Back in 2019, a Reddit user asked Gary Ilyes, “Lots of people keep saying that part of the RB system includes UX signals, including Dwell Time, Bounce Rate, Click Through Rate, etc … Can you please confirm/deny whether RB uses UX signals of any kind?” 

In response, Ilyes wrote, “Dwell time, CTR, whatever [Moz founder Rand Fishkin’s] new theory is, those are generally made up…”

While most people take Ilyes’s comment at face value (even Google’s Matt Cutts made a similar comment back in 2008), other marketers argue that his reply is specifically in regards to RankBrain. Although RankBrain does not consider these elements, it nevertheless has been speculated by marketers to be equally important to the search algorithm, due to Google’s tendency to track dwell time anyway and reward high CTR. In essence, regardless of whether RankBrain uses these signals, it’s worth it for businesses and marketers to optimize content for long dwell times, low bounce rates, and high CTR anyway. 

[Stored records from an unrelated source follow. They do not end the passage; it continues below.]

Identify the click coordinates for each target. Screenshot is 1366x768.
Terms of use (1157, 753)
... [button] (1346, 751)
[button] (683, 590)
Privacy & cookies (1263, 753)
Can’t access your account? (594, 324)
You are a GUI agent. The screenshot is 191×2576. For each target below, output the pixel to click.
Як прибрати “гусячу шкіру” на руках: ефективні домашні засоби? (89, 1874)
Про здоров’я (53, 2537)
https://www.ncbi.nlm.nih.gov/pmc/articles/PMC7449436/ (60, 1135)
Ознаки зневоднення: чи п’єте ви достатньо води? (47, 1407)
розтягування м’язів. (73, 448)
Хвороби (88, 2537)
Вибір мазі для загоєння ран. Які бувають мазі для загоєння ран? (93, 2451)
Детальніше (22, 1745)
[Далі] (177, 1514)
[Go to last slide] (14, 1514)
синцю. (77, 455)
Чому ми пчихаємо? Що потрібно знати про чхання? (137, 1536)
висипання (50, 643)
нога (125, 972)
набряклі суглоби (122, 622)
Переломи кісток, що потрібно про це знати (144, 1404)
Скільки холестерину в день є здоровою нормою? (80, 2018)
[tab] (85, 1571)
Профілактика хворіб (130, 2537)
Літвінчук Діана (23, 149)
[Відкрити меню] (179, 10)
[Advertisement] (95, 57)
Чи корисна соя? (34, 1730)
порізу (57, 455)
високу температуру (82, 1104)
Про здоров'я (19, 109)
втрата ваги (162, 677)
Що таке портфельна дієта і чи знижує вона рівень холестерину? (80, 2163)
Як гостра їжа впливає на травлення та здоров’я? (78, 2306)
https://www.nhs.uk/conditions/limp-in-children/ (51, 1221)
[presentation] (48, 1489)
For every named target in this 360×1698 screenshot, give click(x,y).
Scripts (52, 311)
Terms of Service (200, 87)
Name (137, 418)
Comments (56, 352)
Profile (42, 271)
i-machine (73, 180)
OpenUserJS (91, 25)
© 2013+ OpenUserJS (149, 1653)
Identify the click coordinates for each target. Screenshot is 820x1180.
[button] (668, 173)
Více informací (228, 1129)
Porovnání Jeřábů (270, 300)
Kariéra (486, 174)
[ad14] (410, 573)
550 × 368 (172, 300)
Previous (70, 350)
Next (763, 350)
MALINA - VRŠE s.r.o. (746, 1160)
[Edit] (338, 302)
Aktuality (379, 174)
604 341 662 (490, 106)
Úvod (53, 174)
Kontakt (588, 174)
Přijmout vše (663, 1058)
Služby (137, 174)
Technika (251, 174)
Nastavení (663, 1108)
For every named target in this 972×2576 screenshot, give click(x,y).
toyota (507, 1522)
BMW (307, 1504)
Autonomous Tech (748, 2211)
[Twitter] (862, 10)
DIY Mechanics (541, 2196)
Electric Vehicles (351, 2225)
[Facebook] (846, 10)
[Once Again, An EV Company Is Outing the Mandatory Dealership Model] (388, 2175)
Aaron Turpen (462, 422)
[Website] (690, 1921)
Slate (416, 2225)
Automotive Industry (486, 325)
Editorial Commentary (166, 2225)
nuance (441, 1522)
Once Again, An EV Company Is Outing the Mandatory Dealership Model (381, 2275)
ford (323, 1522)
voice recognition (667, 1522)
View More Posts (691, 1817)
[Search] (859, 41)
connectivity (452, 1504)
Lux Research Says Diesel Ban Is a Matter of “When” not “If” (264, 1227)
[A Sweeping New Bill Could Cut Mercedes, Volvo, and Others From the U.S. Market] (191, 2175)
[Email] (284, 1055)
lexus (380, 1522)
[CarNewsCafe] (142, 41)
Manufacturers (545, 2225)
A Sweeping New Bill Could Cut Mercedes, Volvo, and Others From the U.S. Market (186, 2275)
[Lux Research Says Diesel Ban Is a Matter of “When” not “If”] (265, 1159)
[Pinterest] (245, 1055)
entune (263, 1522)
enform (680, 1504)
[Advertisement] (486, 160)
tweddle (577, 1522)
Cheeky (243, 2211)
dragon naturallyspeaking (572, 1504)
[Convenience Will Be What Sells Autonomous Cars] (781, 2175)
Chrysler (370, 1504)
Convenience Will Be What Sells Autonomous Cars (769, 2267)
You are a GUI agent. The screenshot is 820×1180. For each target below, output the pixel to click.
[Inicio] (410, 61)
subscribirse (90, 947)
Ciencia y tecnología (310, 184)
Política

RankBrain’s impact on search and content marketing will continue to be the subject of debate and research for at least the next decade. As Google’s user base increases, there will be undoubtedly a rise in queries that have no precedent in terms of meaning or context. With RankBrain, Google will be able to more accurately identify complex correlations between vast entities, and deliver more useful insights, even with a lack of information. 

But there is still much to learn about the inner machinations of the RankBrain AI. How does RankBrain teach itself? How may RankBrain change and grow in the next five years? How might people search differently as a result of RankBrain? And what greater plans does Google have for RankBrain in the future? Only time and analysis will tell.